The place TenNapel stumbles that I didn’t expect is in the theological material. Its not that he didn’t come up with interesting stuff. He always does. But that he chooses to center his story around the conversion of his characters.

Now once again, this is something that TenNapel is really good at. Creature Tech for example is one of the most moving conversion stories I’ve ever read thanks to the way it methodically shows the characters progression. But in Black Cherry the characters are being chased by Demons. Demons Who are always talking about their deeds and goals in theological terms. Demons who are couching their discussions about God in the terms of personal acquaintance. Demons who are being defeated by Holy Water. There’s also the occasional intercession from Angels. Now look, I’m a doubting Thomas by nature. But even I have to think that my inherent skepitism would wither under a full frontal assault from the legions of hell. When late in a the book a character remarks that the “only God she believes in is the one that goes in her arm.” It was all I could do to keep from shouting “COME ON!”

Still for all it’s flaws I still really enjoyed Black Cherry. It’s got some great moments, including a killer bit where a doomed mobster tries to ward off a demon by saying “I believe in the power of the Catholic Church.” To which the demon quips “Well so do I.” One has to give credit to TenNapel for writing a book, that as he points out in his introduction, no one in any quadrent of his fanbase would conceivably want him to write.

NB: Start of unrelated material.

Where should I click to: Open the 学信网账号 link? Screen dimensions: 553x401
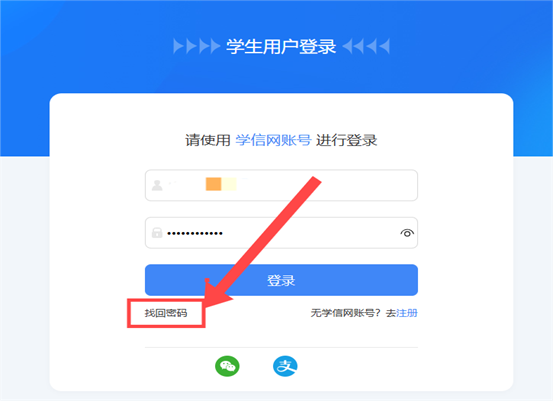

That ability to push himself, is thankfully a tenant of TenNapel. And it does him credit, even when the final product doesn’t quite come together.

Tommy Sauraus Rex on the other hand finds TenNapel right in his sweet spot. Telling a wistfully weird story of an eight year old boy who gets to live the dream of every eight year old boy and receives a sentient T-Rex as a pet.

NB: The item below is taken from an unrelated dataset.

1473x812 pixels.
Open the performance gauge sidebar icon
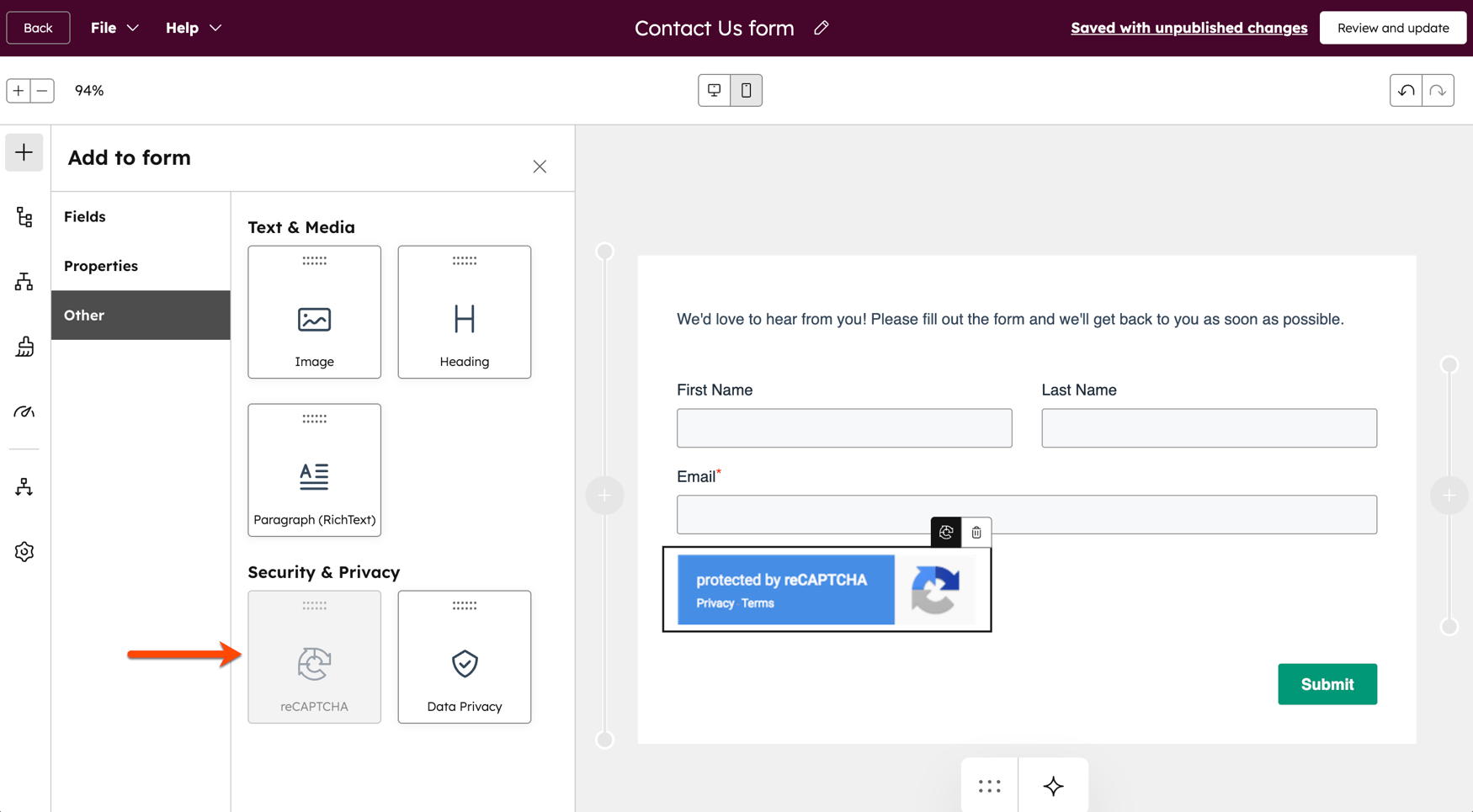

It might not be as perfectly entertaining as the likes of Monster Zoo and Iron West. But its damn good, and has more imagination and honesty in it then 98% of “children’s” literature out there.

Its TenNapel’s most secular work, so if you’ve been worried about that being a stumbling block to TenNapel this is a perfect place to begin. And it’s not as willfully strange as some of his other work. Though it’s still idiosyncratic enough to include a cameo from the great Ray Harryhausen.

Both may not be TenNapel’s greatest work, but both illustrate that even second tier TenNapel is simply wonderful.